— Exercise requirements —
Omit all images, then repeat exactly the lines below from the one containing "991x700 pixels. How" through the one containing "Viewport: 1308px width, 924px", both ends included.

— Records provided —
---*---

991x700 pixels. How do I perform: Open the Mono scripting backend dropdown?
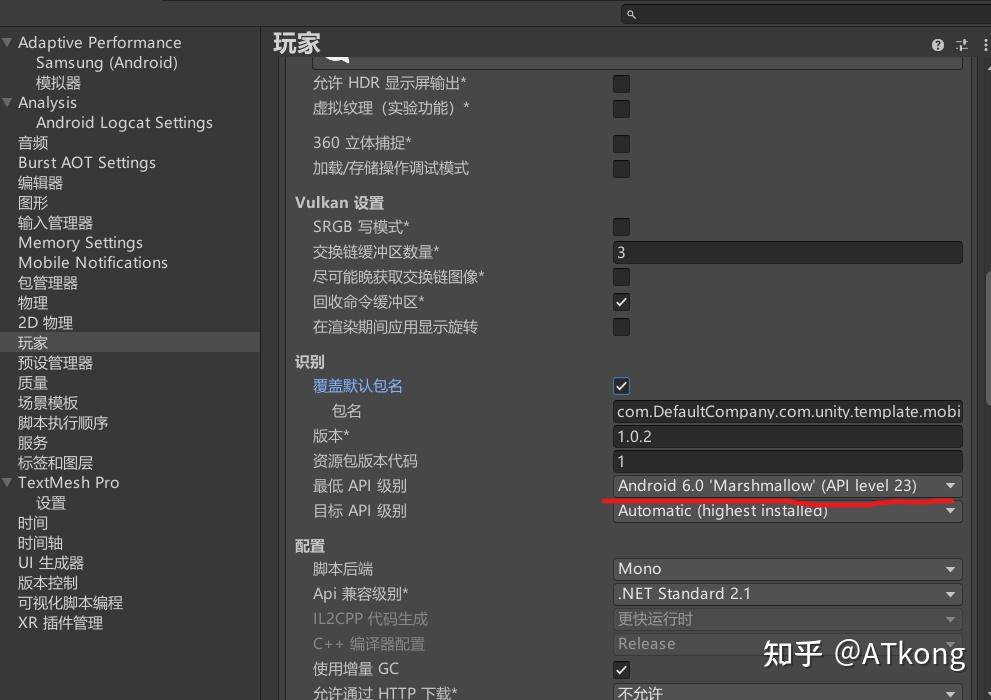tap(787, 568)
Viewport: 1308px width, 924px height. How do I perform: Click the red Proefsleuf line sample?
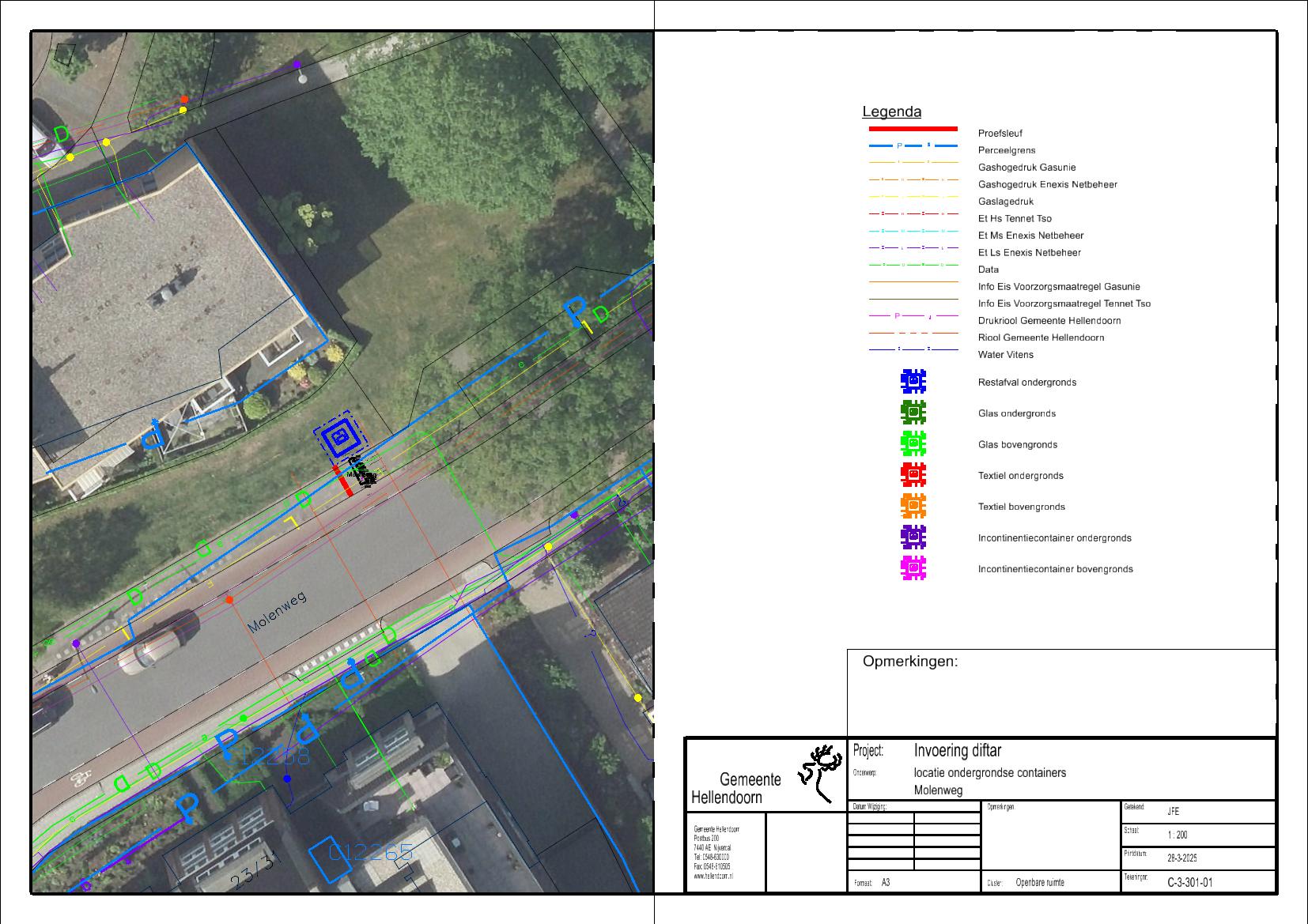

---*---

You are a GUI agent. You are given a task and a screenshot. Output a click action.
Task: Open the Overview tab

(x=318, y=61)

---*---

— Output below —
991x700 pixels. How do I perform: Open the Mono scripting backend dropdown?
tap(787, 568)
Viewport: 1308px width, 924px height. How do I perform: Click the red Proefsleuf line sample?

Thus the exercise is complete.